Assignment:
Using the entries that follow, write out the line containing "You are a GUI", the line containing "Task: Delete paragraph 1 with trash icon", and every line between them, exactly and nothing else.

Records:
★ ★ ★ ★ ★ ★ ★
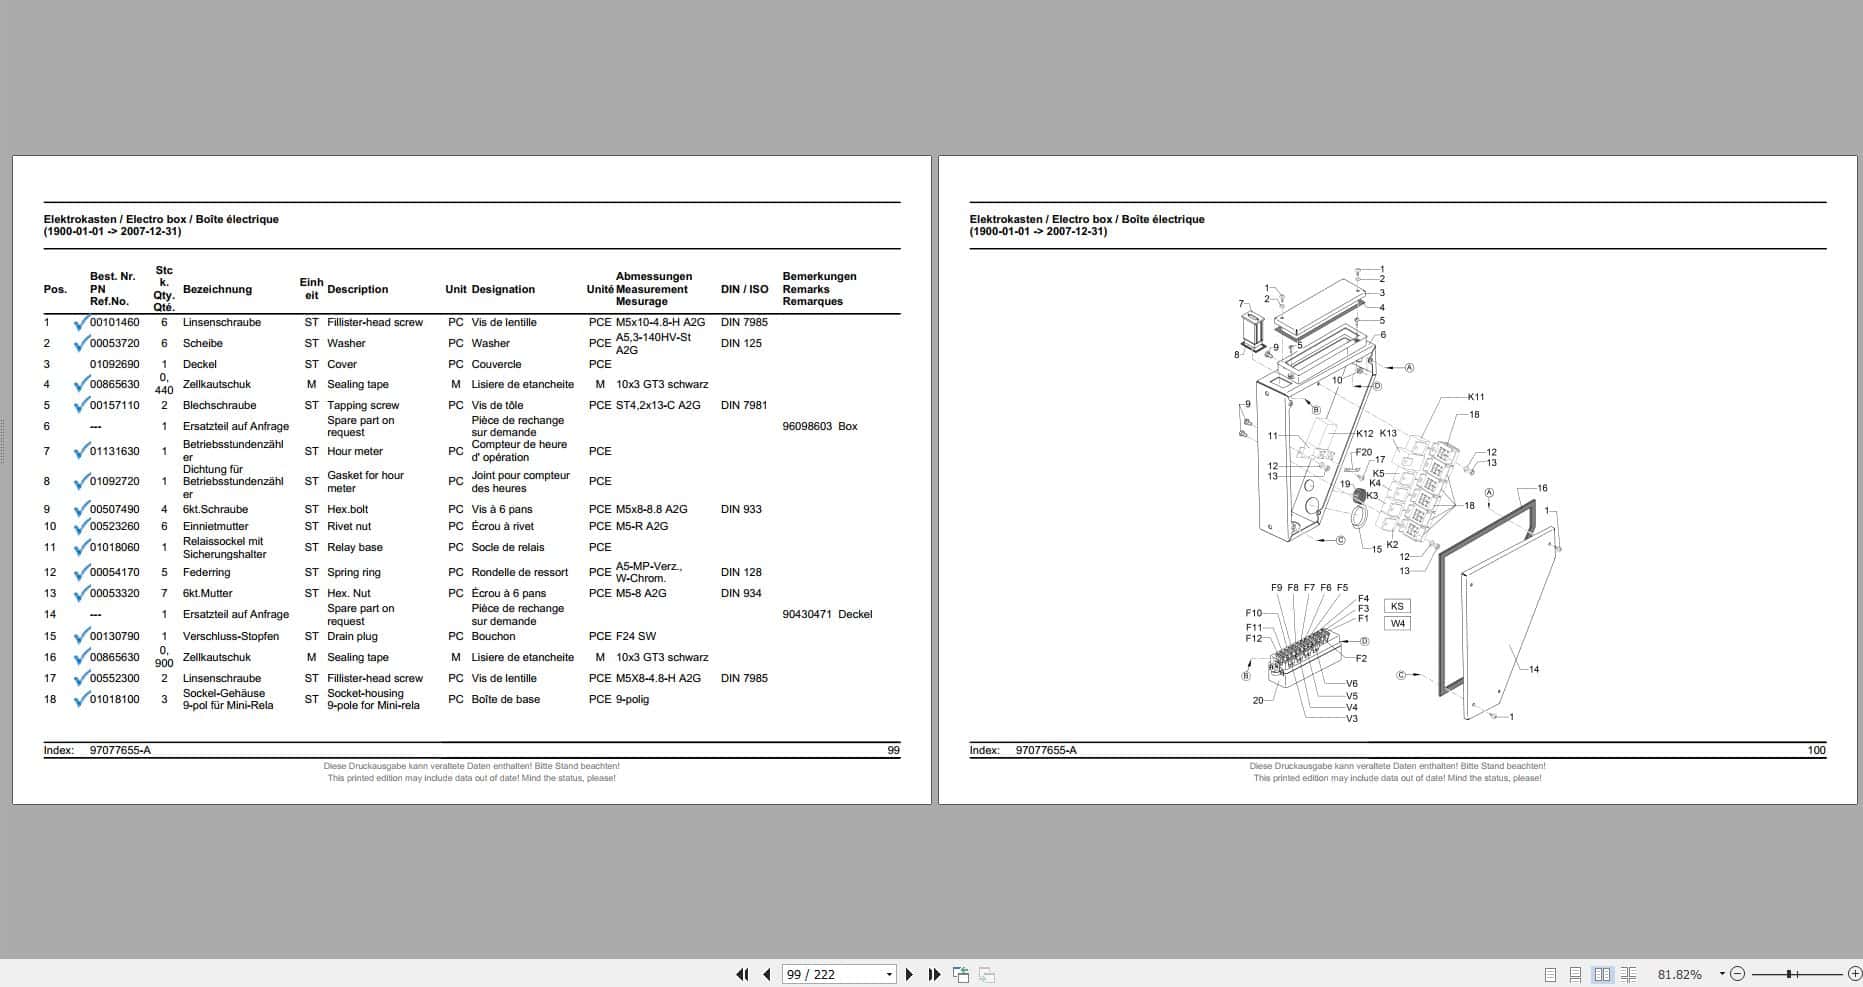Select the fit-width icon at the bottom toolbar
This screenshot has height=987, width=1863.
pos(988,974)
★ ★ ★ ★ ★ ★ ★
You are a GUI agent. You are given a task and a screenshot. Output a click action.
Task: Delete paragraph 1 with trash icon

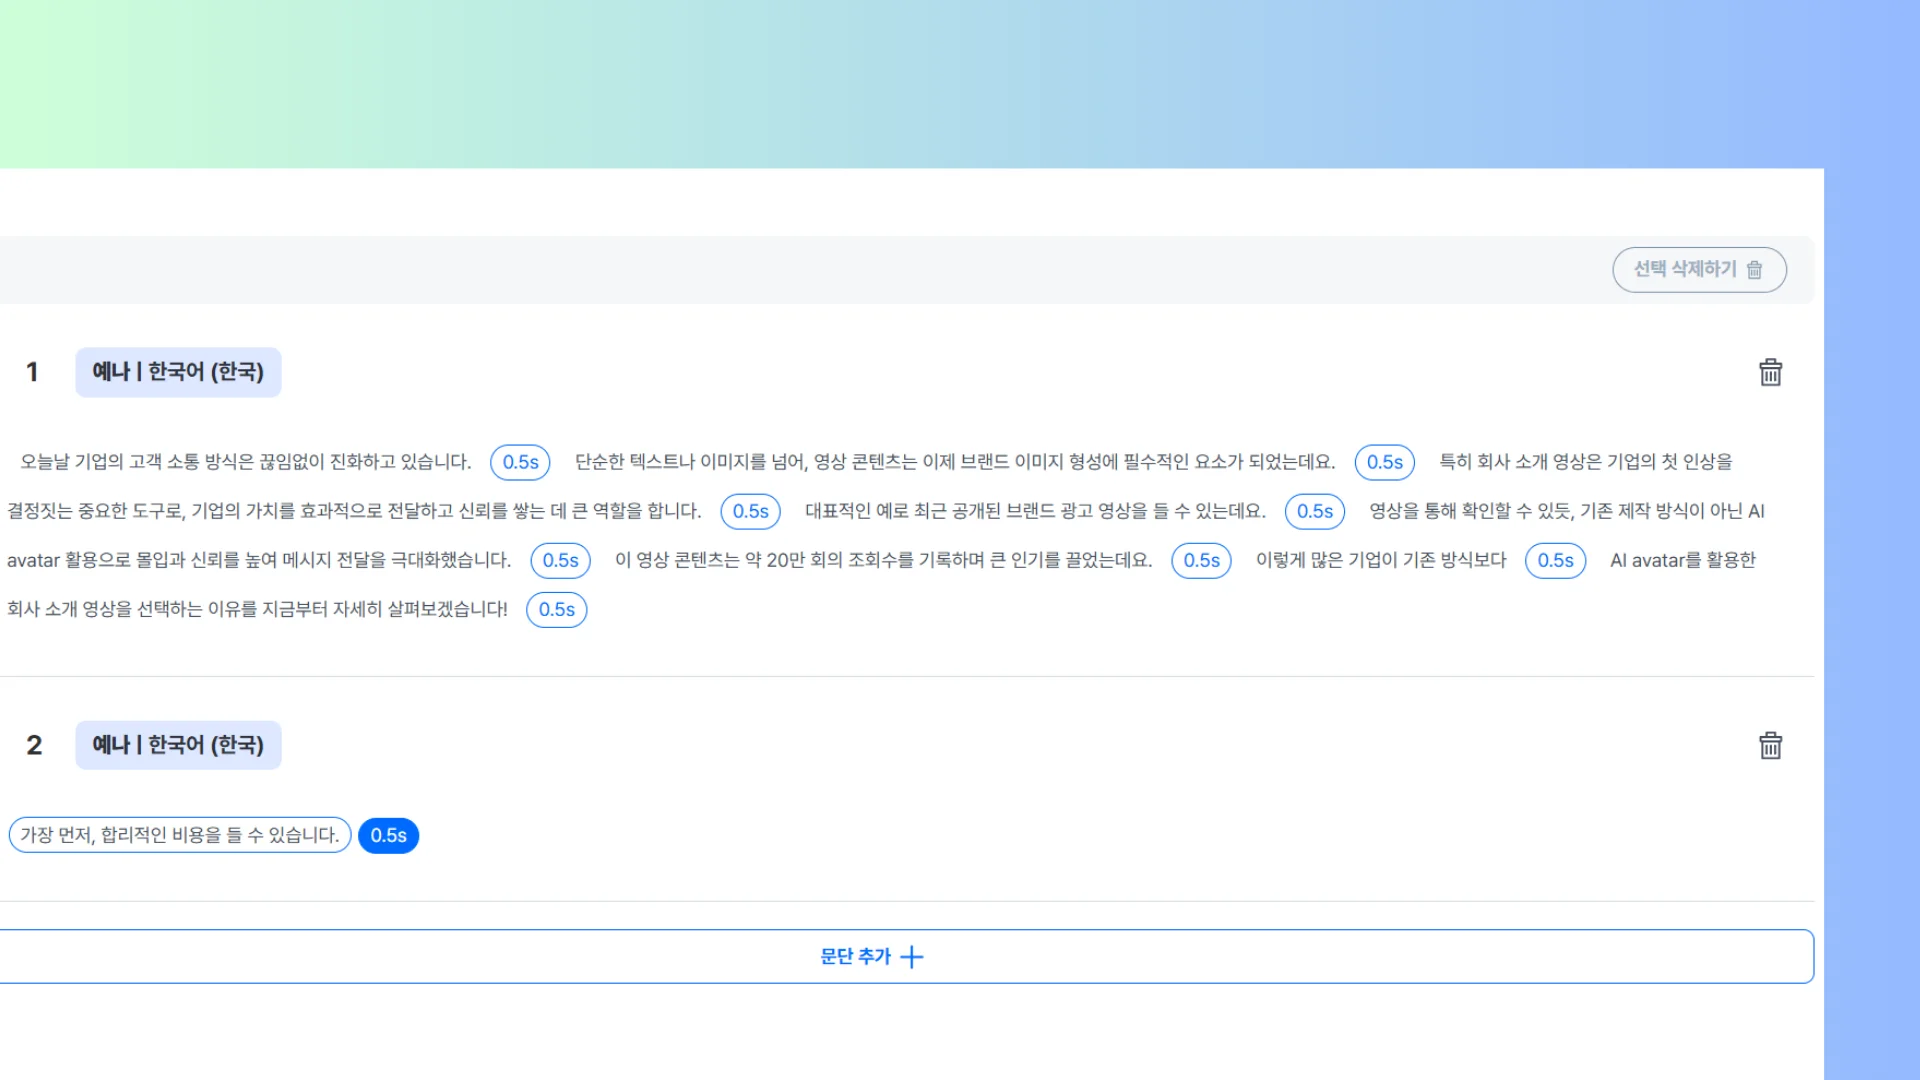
★ ★ ★ ★ ★ ★ ★
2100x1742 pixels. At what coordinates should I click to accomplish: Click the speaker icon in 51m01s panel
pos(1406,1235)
★ ★ ★ ★ ★ ★ ★
Answer for the task:
You are a GUI agent. You are given a task and a screenshot. Output a click action.
Task: Delete paragraph 1 with trash icon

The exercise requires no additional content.